== Stated task ==
Return the lines below word for word, starting at the line that contains "Task: Click the 119573.53 high price marker" and stopping after the line that contains "Action: 525,59". Leave the pictures out.

== Records for this task ==

>> Start

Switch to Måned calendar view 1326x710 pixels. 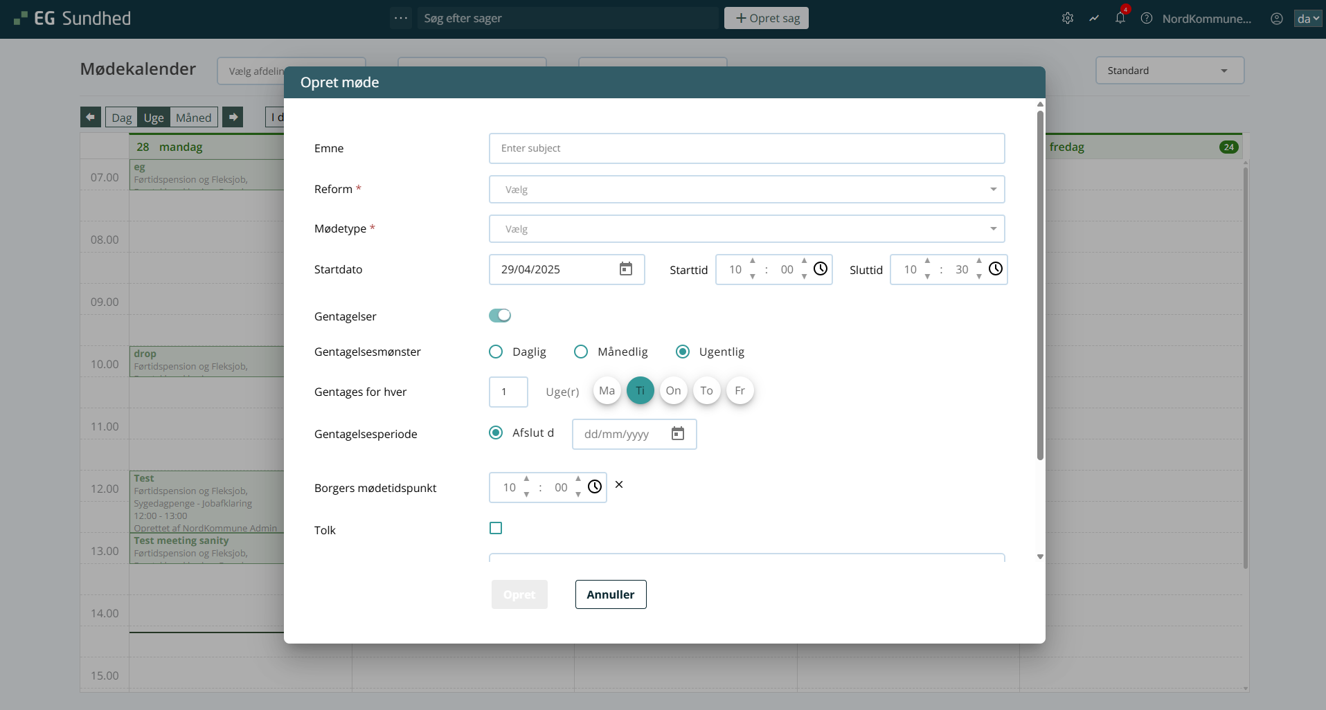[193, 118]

>> End
>> Start

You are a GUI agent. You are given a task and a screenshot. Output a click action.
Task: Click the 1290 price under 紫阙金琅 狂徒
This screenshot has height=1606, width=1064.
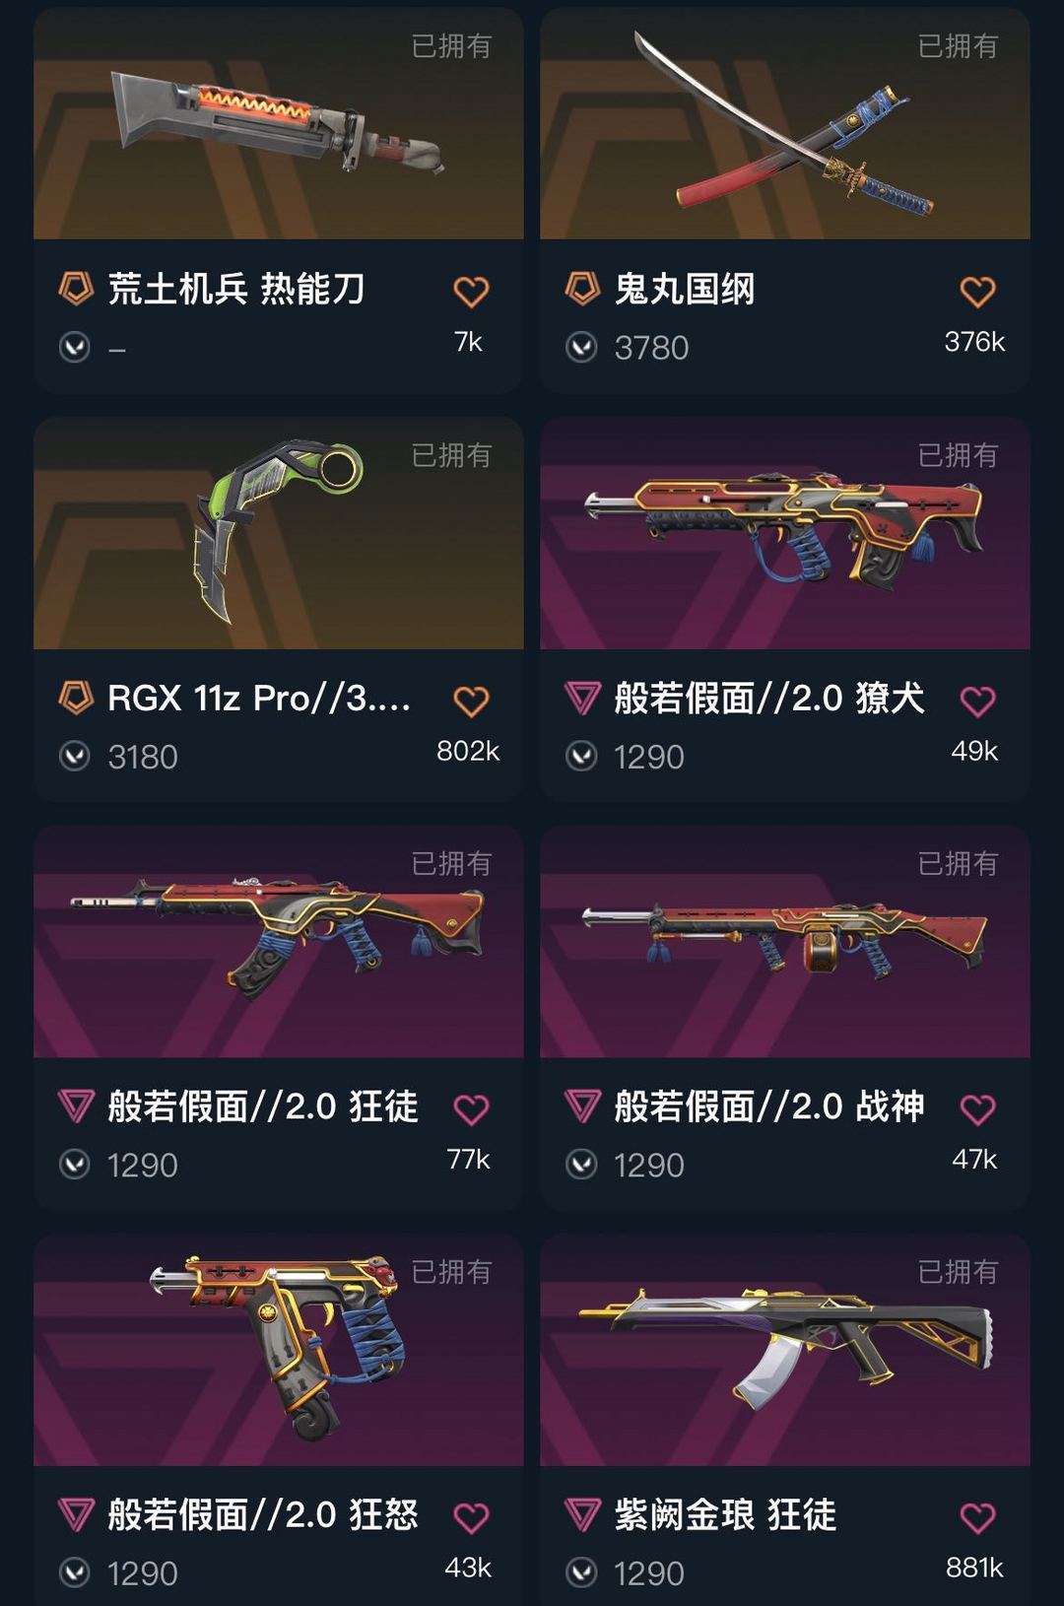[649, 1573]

>> End
>> Start

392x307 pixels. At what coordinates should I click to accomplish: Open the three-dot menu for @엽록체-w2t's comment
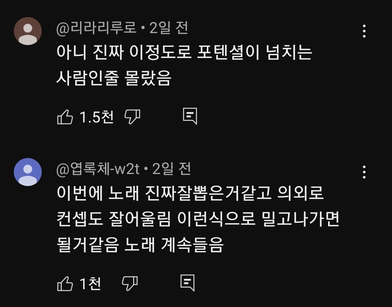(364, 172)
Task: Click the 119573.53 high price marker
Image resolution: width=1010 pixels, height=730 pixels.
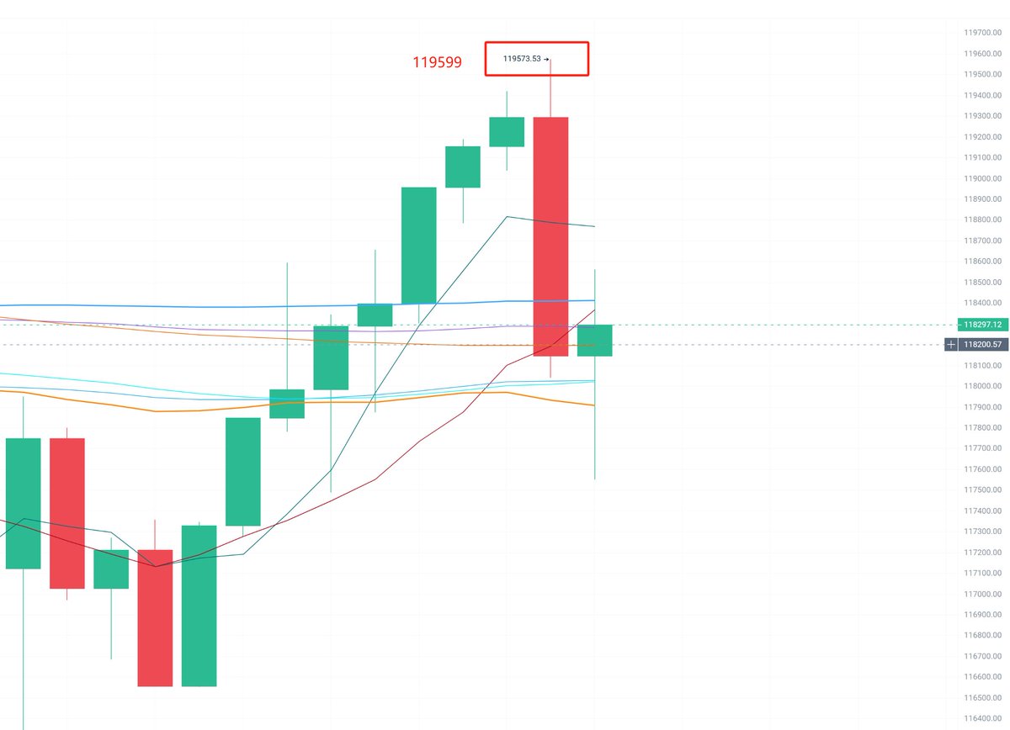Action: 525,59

>> End

== Exercise output ==
Task: Click the 119573.53 high price marker
Image resolution: width=1010 pixels, height=730 pixels.
Action: 525,59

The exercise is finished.